### TASK MATERIAL

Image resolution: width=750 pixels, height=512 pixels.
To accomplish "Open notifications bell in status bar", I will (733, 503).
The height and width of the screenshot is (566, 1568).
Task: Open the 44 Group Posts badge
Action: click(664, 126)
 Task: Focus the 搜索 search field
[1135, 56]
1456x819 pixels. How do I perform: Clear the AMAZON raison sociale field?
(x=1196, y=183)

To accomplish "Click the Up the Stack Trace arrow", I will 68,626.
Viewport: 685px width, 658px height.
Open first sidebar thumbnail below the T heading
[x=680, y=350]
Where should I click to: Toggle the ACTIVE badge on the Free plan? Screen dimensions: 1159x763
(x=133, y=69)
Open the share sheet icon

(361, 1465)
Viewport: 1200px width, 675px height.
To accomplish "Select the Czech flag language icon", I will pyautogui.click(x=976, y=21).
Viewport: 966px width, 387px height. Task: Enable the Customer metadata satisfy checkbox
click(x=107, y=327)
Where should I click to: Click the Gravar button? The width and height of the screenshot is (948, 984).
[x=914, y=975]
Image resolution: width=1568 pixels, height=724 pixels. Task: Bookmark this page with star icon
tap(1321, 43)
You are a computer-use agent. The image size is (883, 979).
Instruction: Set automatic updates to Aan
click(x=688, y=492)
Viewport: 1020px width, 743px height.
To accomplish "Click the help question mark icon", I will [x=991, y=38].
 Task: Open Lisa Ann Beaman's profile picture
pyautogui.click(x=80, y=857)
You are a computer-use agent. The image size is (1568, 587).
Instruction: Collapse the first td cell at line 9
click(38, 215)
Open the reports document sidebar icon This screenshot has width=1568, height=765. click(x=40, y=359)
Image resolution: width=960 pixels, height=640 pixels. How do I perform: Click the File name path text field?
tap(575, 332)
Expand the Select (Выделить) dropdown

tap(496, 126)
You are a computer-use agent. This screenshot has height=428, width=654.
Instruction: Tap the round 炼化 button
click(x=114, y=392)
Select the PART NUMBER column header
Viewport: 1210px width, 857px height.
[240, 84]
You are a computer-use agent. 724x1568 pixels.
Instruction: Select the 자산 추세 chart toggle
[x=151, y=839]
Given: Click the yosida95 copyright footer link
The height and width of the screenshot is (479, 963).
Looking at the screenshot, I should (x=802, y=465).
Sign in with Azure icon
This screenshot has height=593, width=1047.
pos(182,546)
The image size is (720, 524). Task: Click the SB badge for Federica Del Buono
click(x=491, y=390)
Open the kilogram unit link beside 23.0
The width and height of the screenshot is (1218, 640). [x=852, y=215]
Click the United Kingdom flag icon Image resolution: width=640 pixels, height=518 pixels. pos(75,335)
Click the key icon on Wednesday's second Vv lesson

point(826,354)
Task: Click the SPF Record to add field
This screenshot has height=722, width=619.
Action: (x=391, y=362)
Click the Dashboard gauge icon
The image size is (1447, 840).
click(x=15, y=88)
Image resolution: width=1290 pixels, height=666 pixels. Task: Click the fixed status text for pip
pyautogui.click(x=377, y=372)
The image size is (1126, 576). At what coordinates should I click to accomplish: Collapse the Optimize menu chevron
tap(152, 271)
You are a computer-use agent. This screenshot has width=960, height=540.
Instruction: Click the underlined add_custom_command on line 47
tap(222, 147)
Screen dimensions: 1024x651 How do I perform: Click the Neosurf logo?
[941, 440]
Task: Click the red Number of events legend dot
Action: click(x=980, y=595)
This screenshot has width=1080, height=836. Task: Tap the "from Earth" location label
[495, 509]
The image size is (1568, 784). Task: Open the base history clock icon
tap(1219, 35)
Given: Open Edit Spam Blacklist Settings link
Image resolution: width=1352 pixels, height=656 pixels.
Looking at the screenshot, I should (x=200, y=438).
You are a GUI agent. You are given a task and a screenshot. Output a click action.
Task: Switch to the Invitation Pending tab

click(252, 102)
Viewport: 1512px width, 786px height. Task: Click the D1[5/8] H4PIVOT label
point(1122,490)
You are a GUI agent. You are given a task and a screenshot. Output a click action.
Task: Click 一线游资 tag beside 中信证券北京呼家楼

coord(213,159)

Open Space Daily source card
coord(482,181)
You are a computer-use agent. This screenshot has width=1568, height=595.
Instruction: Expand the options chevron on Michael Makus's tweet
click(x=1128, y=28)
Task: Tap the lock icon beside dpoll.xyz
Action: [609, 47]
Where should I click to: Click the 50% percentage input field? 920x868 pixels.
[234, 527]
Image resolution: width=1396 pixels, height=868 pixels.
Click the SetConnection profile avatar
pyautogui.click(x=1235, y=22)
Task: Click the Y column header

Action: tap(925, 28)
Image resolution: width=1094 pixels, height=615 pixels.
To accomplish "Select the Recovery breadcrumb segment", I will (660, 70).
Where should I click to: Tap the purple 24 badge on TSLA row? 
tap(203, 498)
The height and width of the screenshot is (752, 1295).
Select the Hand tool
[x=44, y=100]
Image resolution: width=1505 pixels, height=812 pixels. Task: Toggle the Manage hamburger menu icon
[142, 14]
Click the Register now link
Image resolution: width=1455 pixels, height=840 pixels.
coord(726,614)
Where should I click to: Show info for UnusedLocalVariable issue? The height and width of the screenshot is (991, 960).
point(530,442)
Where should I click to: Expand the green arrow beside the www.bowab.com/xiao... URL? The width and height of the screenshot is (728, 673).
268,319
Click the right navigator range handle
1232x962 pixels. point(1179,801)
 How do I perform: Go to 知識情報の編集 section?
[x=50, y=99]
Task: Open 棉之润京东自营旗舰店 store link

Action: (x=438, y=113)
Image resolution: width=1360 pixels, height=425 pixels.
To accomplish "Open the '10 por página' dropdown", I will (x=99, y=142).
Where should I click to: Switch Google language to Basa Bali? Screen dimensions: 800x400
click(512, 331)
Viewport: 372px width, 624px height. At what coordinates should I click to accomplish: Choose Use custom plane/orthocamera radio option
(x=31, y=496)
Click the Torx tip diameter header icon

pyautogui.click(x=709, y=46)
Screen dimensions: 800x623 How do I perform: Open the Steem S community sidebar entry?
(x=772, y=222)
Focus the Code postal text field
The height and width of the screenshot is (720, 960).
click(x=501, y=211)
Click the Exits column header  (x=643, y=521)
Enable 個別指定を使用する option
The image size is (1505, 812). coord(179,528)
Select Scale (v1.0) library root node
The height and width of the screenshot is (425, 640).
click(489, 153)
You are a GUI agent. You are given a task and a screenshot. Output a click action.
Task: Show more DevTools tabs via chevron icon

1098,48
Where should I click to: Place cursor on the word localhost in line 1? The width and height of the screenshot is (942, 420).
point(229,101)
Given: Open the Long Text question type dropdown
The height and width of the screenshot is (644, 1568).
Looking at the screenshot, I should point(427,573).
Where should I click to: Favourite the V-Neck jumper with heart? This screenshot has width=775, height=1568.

######

== WHAT THE EXERCISE ASKS ==
Collect every line of the records above that contains the string "Viewport".

== THE ANSWER ==
Viewport: 685px width, 658px height.
Viewport: 1200px width, 675px height.
Viewport: 966px width, 387px height. Task: Enable the Customer metadata satisfy checkbox
Viewport: 1020px width, 743px height.
Viewport: 1210px width, 857px height.
Viewport: 1512px width, 786px height. Task: Click the D1[5/8] H4PIVOT label
Viewport: 372px width, 624px height. At what coordinates should I click to accomplish: Choose Use custom plane/orthocamera radio option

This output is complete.